Institute of Theoretical Chemistry, Faculty of Chemistry, University of Vienna, Währinger Str. 17, 1090 Vienna, Austria.
J Chem Phys. 2018 Jun 28;148(24):241709. doi: 10.1063/1.5019667.
We introduce weighted atom-centered symmetry functions (wACSFs) as descriptors of a chemical system's geometry for use in the prediction of chemical properties such as enthalpies or potential energies via machine learning. The wACSFs are based on conventional atom-centered symmetry functions (ACSFs) but overcome the undesirable scaling of the latter with an increasing number of different elements in a chemical system. The performance of these two descriptors is compared using them as inputs in high-dimensional neural network potentials (HDNNPs), employing the molecular structures and associated enthalpies of the 133 855 molecules containing up to five different elements reported in the QM9 database as reference data. A substantially smaller number of wACSFs than ACSFs is needed to obtain a comparable spatial resolution of the molecular structures. At the same time, this smaller set of wACSFs leads to a significantly better generalization performance in the machine learning potential than the large set of conventional ACSFs. Furthermore, we show that the intrinsic parameters of the descriptors can in principle be optimized with a genetic algorithm in a highly automated manner. For the wACSFs employed here, we find however that using a simple empirical parametrization scheme is sufficient in order to obtain HDNNPs with high accuracy.

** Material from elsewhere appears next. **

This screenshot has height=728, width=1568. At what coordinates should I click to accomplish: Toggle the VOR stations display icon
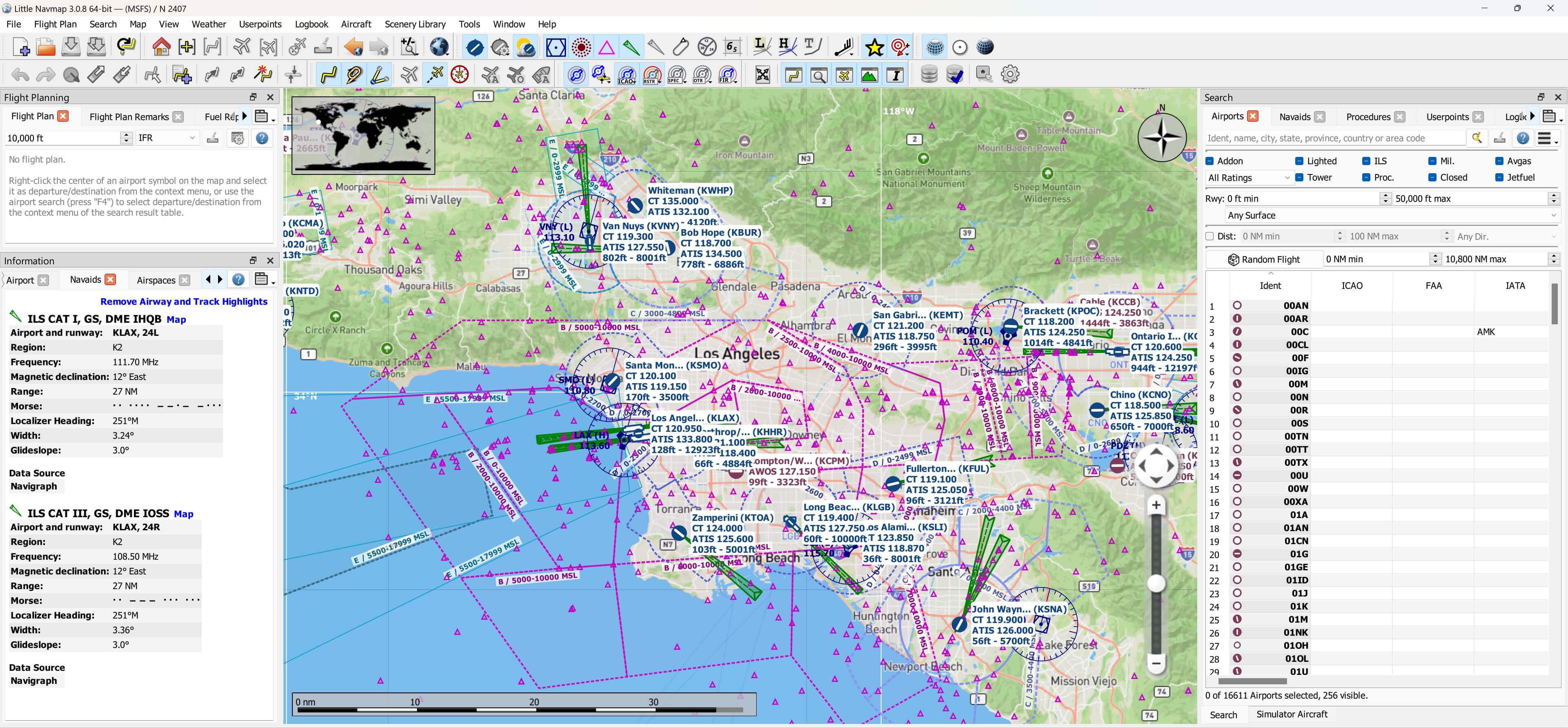556,47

我们引入加权原子中心对称函数(wACSFs)作为化学系统几何形状的描述符,用于通过机器学习预测焓或势能等化学性质。wACSFs 基于传统的原子中心对称函数(ACSFs),但克服了后者随着化学系统中不同元素数量的增加而不良缩放的问题。使用这些描述符作为高维神经网络势(HDNNP)的输入,将它们的性能进行了比较,使用分子结构和 QM9 数据库中报告的包含多达 5 种不同元素的 133855 个分子的相关焓作为参考数据。与 ACSFs 相比,wACSFs 所需的数量要少得多,就可以获得分子结构的可比空间分辨率。同时,与大量传统 ACSFs 相比,该较小的 wACSF 集在机器学习势中具有显著更好的泛化性能。此外,我们表明,原则上可以通过遗传算法以高度自动化的方式优化描述符的固有参数。然而,对于这里使用的 wACSFs,我们发现使用简单的经验参数化方案就足以获得具有高精度的 HDNNP。